⟨

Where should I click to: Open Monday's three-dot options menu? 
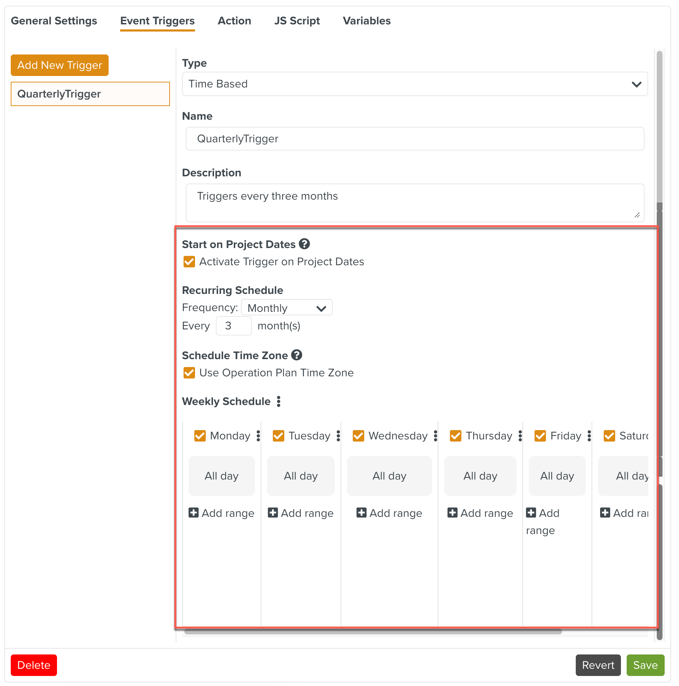click(x=258, y=436)
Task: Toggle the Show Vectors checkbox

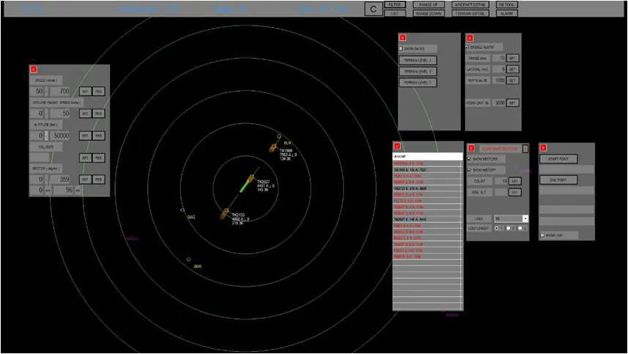Action: click(x=469, y=159)
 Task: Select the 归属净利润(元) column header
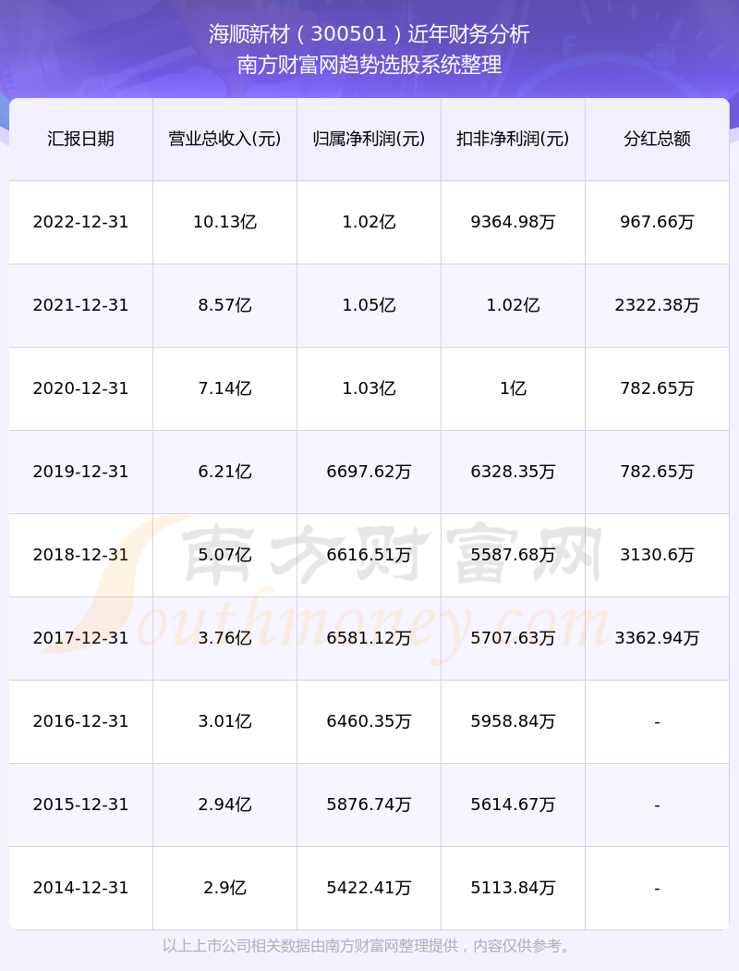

⟩

→ **Exercise description**
With pictures excluded, copy exactly the lines from the line containing "Task: Toggle the Show Vectors checkbox" through the last line of the listing above, both ends included.

→ **Written solution**
Task: Toggle the Show Vectors checkbox

Action: click(x=469, y=159)
 Task: Select the 归属净利润(元) column header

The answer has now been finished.